La reflexión a la que invita este argumento es lo suficientemente universal como para que pensemos en el título como si fuera un clásico con todas las letras. ¿Quién no se ha visto alguna vez modulando su personalidad para tratar de agradar a algún entorno? ¿Qué identidad es tan férrea como para permanecer inmutable ante cualquiera de sus circunstancias? ¿A quién no le ha cambiado algún amor? ¿Acaso no es habitual descubrirse a uno mismo mitigando o exagerando sus rasgos de carácter según el contexto? En palabras del autor, “todo ser humano es una mezcla. Y esa mezcla, como un agente químico, como un sulfuro, reacciona ante las causas exteriores, ante las circunstancias, ante la temperatura, ante los demás agentes químicos, y toma un determinado «color» y un cierto «estado», diferentes a cada contacto con cada causa exterior”.
La Máscara
Efectivamente, todos nosotros tenemos alguna máscara. Y esto no tiene que ver simplemente con la voluntad de ocultarse, explicación que resultaría, quizá, demasiado sencilla. Es posible que esto no se deba a la existencia de un sustrato firme de identidad dentro de cada individuo que manejemos a placer según la conveniencia que deseemos estimar, sino a que nuestra identidad, eso que somos, que nos define, se constituye también en el ejercicio de dichas relaciones.
El resultado necesario de esto es, para Jardiel Poncela, “que el ser humano no sea el mismo para todos los demás seres humanos: que sea distinto para cada uno de ellos; que tenga tantas personalidades como causas exteriores presionan sobre él cuando habla, trata o convive con el ser humano correspondiente”. A Isabel esto le sucede en uno de los ámbitos más delicados y poderosos en los que nos adentramos los humanos, aquel que tiene la mayor capacidad de sumirnos en la enajenación más absoluta: el amor.
Es el amor la única fuerza lo bastante grande como para hacer tambalear los cimientos más profundos de nuestra identidad, la única fuerza con poder suficiente para que olvidemos incluso quienes somos. Cuando en la tragedia de Shakespeare Julieta suplica a Romeo que olvide su nombre y su procedencia y que, a cambio, la tome a ella; es absolutamente consciente de la magnitud de aquello que mueve a los amantes, de la omnipotencia del amor. La vivencia de Isabel es tan universal como la de Julieta, y sobre sus conflictos no han sido pocas las reflexiones que se han hecho, especialmente, atendiendo a la posición especial en la que se deja a la mujer en los asuntos de amor e identidad.

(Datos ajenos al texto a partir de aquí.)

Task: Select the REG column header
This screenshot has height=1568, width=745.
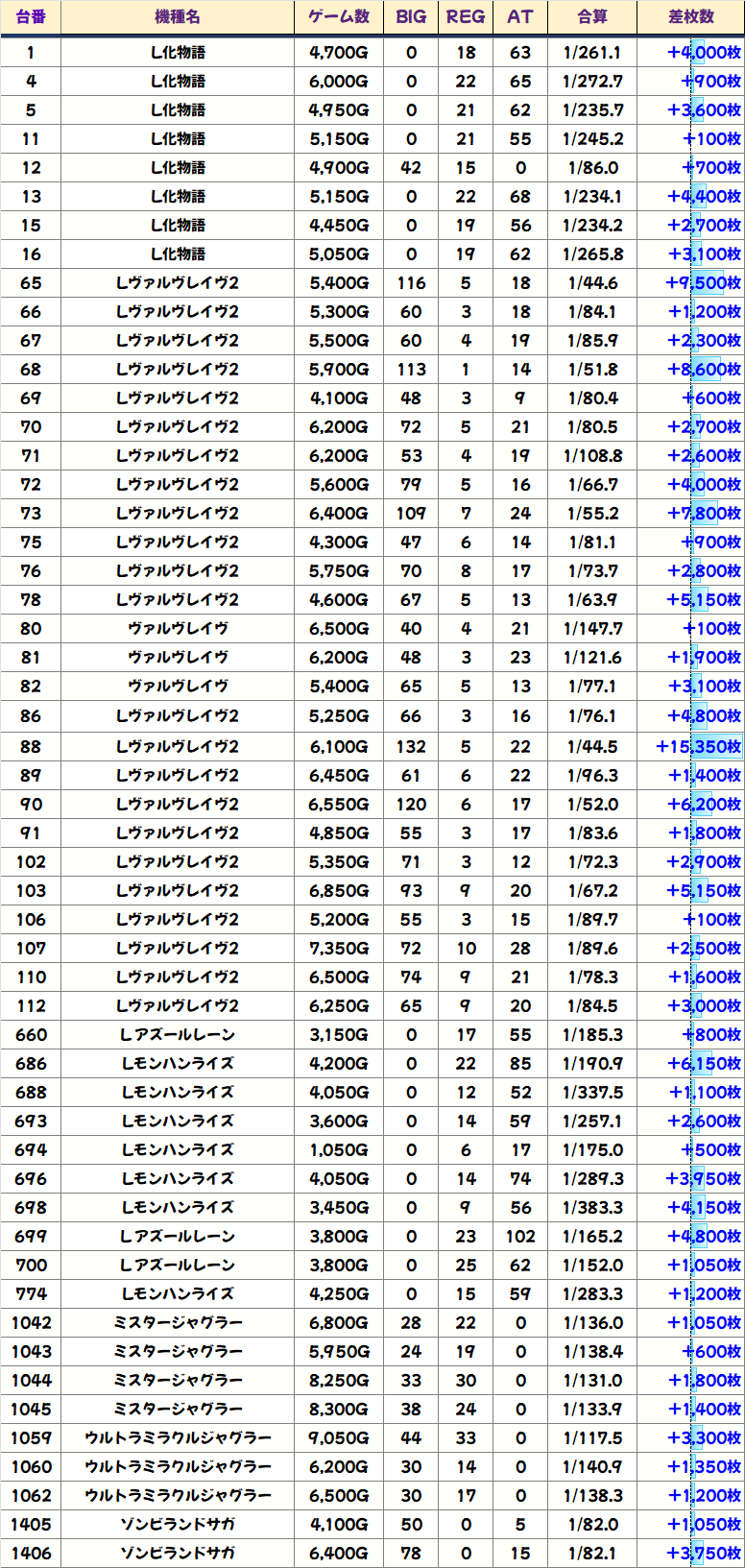Action: pyautogui.click(x=466, y=17)
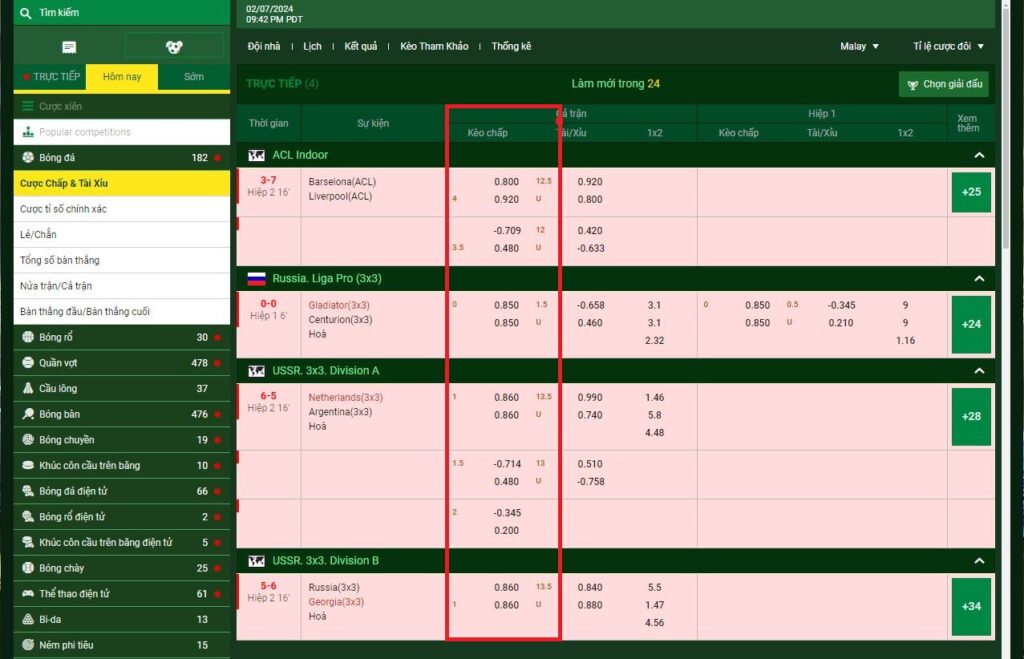
Task: Select Cược tỉ số chính xác market
Action: point(63,209)
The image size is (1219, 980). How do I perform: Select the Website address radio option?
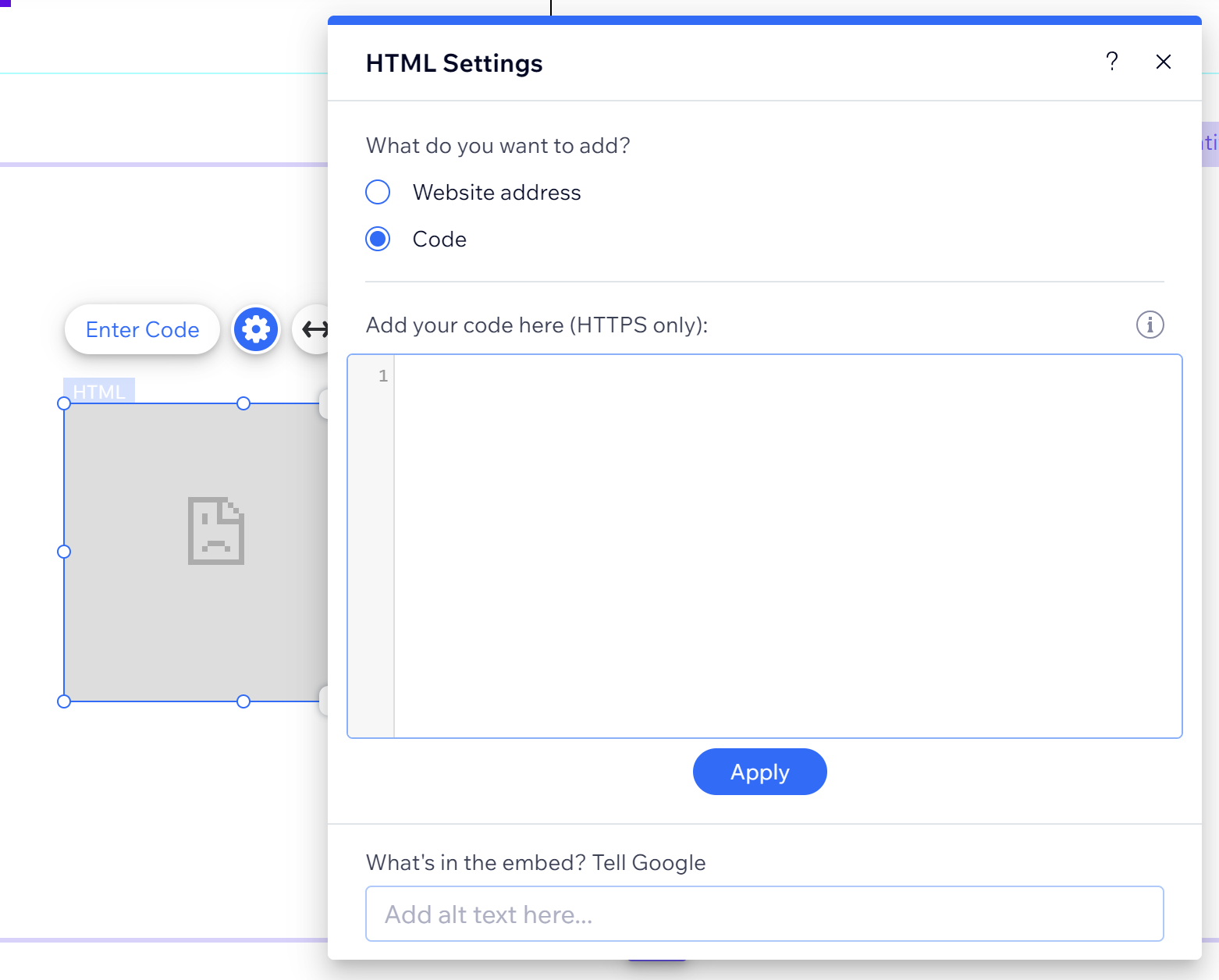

Hombres observando a mujeres
Margaret Atwood escribió en su día que las mujeres tienen dentro de sí a hombres observando a mujeres. Berger insiste igualmente en esta cuestión apuntando cómo las mujeres se contemplan a sí mismas mientras son miradas, integrando en ellas a un supervisor siempre masculino. Isabel, inconscientemente y de forma natural, se vigila a sí misma desde las posiciones de Gerardo, Federico y Mariano, sus enamorados; y, según con cual esté, se emborracha o permanece en la más estricta sobriedad, vuelve a saber bailar o lo olvida por completo y se convierte en la más pasional de las enamoradas o la más modosa y discreta. Jardiel describe estos hechos con la comicidad tan propia y auténtica que le caracteriza y cuenta, ochenta años más tarde, con un elenco de hasta catorce actores que encarnan sus personajes adoptando la misma esencia que él mismo, su creador, les proporcionó.
Cuando un espectador se decide a ir al teatro a ver uno de estos clásicos indiscutibles y toma asiento se encuentra en frente no sólo con un escenario, un decorado y unos actores, sino consigo mismo. Y esta es una paradoja muy especial, pues es posible gracias a unos personajes que, sólo siendo ellos mismos, consiguen ser todos nosotros, pase el tiempo que pase.